What was I doing at 2:43 when the sun reached its northern-most point in the sky? When summer officially began? I was making pound cakes in the kitchen, flecked with zest from our Meyer lemons and lemon thyme from the pot on the deck. I was thinking about how cool and grey it had been in the morning when we went for a swim anyway, reasoning that the lake would be the same temperature as yesterday and we could warm up quickly afterwards, and I was thinking about the winter and spring, uninterrupted by visits to Edmonton and Ottawa, and how lucky I was to at least have space, a garden, some writing in progress, and a house full of books to read because otherwise? I didn’t want to think about otherwise.

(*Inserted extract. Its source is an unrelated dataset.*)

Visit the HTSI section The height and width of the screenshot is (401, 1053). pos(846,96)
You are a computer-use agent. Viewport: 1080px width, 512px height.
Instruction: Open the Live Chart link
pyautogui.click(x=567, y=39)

So I can’t say I noticed the moment of the solstice. But as the pizza was baking, I remembered that the blackberry was blooming, the little bit of Rubus laciniatus we let sprawl under some forsythia near the woodshed. It blooms and then in August I have a small harvest of its fruit. It’s not a native berry. It’s an Eurasian interloper, this evergreen or cutleaf bramble, not as invasive as its relative, Rubus armeniacus, the Himalayan or Armenian blackberry, and the berries taste distinctly different. They hold their shape in a galette, which is what I use them for. The flowers are brief and lovely.

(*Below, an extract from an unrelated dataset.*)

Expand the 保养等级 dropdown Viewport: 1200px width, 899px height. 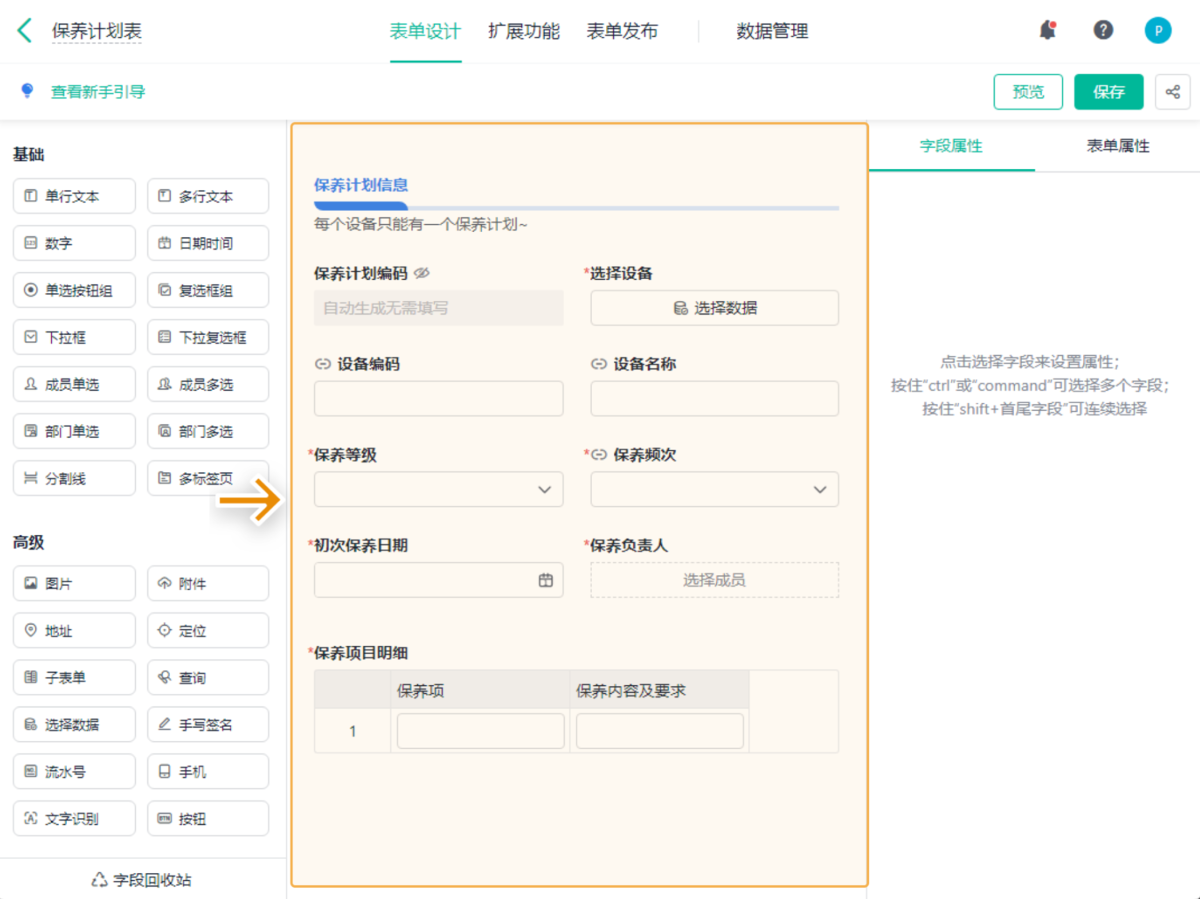point(438,489)
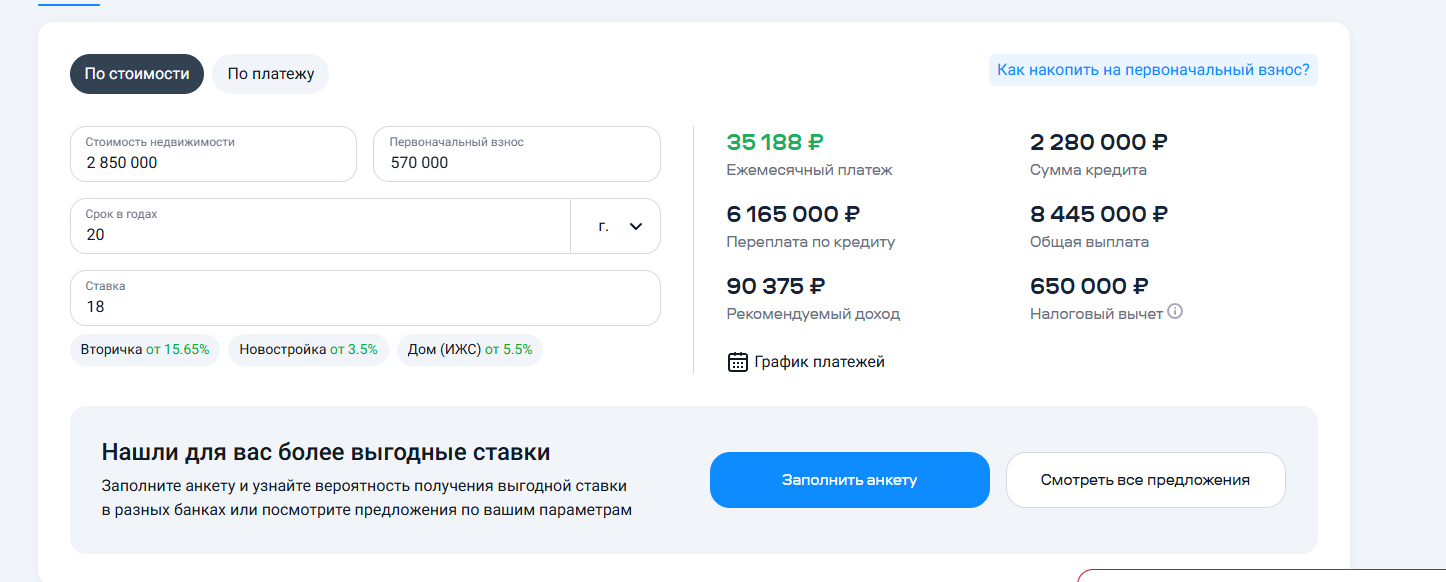Click into the Ставка rate field
The width and height of the screenshot is (1446, 582).
click(x=365, y=298)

Can you tell me what happened to the blossom
Blackberry blossom when the summertime came?
The blackberry blossom, oh the last time I saw one
Was down in the bramble where I rambled in the spring.
I don’t think I’m ready for summer. I usually have so many things to plan and prepare for. We are hopeful about visits from our children but that all depends on the progress (or not) of COVID-19. The chamber music festival here in our community was about to be downscaled a little after 15 seasons of hugely successful concerts but now it’s been cancelled altogether.
So much has and hasn’t happened this winter and spring. It feels like the planet has shifted slightly, its orbital speed (averaged at 29.78 km/s) altered. Even if and when there’s a vaccine for this virus, I don’t think we can or should return to what we thought was normal. We’ve learned things about work, about time, about our own natures in relation to others. We’ve learned what we will and won’t accept from our leaders and those who are entrusted to keep us safe. Faults have opened wide in the geography of our civic relationships and with enough diligence and hard work, we might be able to heal the damage of centuries of inequalities.
On a personal level, I’ve grown even more appreciative of my life partner, the man I’ve lived with for more than 40 years. His love and patience are unsurpassed. Every morning he brings me coffee in bed, we read books together in the evening, he is so encouraging when I need that faith and encouragement the most. I can’t imagine a better person to be quarantined with.
The bramble was wild I was torn by the briars
My love he wooed me as I lie there
With a flower in my hair and my cheeks all flashy
Was the blackberry blossom from the blackberry bush?
The cutleaf blackberries are interlopers but there is everything in the brief moment of their blossoming, everything in the moment between spring and summer, while I stood at the counter and mixed lemon pound cake and thought about time, years passing, how I used to wait the entire winter for summer, for long swims in the green water, the sound of my children around me. Sometimes we’d pick berries on the way home, our hands and mouths stained purple with the juice.
(The lines of song are from Michelle Shocked’s “Blackberry Blossom”, on the Arkansas Traveler album, recorded in 1992.)
What a lovely post, Theresa. Happy solstice!